Tablet talk has to start with some troubles with RIM’s PlayBook device. News from Reuters is that 1,000 tablets have been recalled due to a flawed operating system build. We are also advised that reading news on iPad’s is inferior to a real newspaper, on the grounds that we actually do retain more of the information that we read from the hard copy. We also find out this week that Dell’s Streak Pro tablet should be with us by June.

On the subject of consuming news, as mentioned above, Mashable offers us 13 alternative ways to get your news input. It is actually focusing on the various apps available really, rather than different ways. From those mentioned PIND can recommend Zite. How do you get your news? Tell us more by e-mailing PINDeditor@gmail.com with your method (TV, PC, iPad, phone, newpaper, etc) or favourite software.

Adding to a number of recent stories detailing the rise and rise of e-books, Amazon themselves tell us this week that Kindle books sales have now overtaken their own printed book sales.
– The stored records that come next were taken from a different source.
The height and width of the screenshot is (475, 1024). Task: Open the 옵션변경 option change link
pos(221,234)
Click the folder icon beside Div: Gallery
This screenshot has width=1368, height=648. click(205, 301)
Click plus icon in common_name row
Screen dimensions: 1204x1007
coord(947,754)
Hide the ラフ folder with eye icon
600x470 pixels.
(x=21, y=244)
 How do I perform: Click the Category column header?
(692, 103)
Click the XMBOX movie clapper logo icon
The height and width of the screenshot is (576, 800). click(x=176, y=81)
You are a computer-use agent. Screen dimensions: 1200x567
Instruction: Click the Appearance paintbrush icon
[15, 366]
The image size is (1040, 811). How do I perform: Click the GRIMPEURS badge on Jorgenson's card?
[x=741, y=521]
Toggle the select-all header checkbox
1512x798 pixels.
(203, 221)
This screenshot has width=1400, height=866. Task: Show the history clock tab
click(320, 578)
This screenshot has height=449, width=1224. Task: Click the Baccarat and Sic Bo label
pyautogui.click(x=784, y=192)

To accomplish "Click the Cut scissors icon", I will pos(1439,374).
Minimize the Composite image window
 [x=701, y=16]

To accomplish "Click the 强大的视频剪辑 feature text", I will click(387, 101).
It even puts some kind of numbers down for this: for every 100 printed books sold by Amazon (hardback and paperback combined) it now sells 105 Kindle books, and that excludes the download of free titles.

Print points: more great business cards for you to enjoy; clever logo's; 40 creative resume (or CV) designs; explorations in typography: mastering the art of fine typesetting; free handwriting fonts.

A little something for all you networkers out there: I saw this great post that suggests seven essential skills for networking. There is nothing especially new, or "thunder and lightening" about any of them, but it does just remind you how important these skills are. The key point mentioned here I think is that the reception of any event (especially a sit down dinner) IS the event! That's where you network and get true benefit of attendance from. Sat at table you probably have just the people on either side of you.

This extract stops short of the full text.